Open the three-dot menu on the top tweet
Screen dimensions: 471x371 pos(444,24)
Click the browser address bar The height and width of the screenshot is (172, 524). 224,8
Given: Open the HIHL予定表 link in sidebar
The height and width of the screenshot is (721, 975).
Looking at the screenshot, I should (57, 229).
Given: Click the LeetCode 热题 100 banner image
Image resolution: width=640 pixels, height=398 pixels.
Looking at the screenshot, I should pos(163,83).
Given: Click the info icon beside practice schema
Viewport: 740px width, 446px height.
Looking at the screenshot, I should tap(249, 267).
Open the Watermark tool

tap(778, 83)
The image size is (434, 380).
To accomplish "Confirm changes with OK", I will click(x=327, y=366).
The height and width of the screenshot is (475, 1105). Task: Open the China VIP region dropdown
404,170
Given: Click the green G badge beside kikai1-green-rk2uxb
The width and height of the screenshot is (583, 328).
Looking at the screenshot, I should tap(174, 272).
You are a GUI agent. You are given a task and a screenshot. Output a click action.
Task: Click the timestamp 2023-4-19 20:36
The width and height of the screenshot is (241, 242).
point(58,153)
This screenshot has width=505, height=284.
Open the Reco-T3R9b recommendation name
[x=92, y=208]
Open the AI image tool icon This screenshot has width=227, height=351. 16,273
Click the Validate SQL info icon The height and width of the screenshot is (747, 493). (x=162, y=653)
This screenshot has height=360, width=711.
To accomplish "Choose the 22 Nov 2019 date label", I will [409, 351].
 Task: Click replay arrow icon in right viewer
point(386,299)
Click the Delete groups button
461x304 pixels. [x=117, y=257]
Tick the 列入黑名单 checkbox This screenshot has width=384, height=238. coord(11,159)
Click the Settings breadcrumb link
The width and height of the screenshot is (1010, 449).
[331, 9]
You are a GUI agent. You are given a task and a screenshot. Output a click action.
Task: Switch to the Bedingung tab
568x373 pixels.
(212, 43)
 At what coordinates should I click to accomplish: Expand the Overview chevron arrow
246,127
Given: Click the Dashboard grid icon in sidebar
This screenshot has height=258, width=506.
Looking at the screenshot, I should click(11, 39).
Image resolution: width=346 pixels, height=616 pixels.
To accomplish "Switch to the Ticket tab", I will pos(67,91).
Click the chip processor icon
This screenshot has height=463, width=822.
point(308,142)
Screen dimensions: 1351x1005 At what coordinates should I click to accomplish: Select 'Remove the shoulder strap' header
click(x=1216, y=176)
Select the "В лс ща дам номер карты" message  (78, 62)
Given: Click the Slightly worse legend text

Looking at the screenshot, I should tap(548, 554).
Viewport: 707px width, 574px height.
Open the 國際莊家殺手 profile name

______________________________

_ABOUT THIS TASK_
Write down, word for word, the lines above from the one containing "Task: Click replay" through the one containing "Click the Settings breadcrumb link", both ends included.

_RESPONSE_
 Task: Click replay arrow icon in right viewer
point(386,299)
Click the Delete groups button
461x304 pixels. [x=117, y=257]
Tick the 列入黑名单 checkbox This screenshot has width=384, height=238. coord(11,159)
Click the Settings breadcrumb link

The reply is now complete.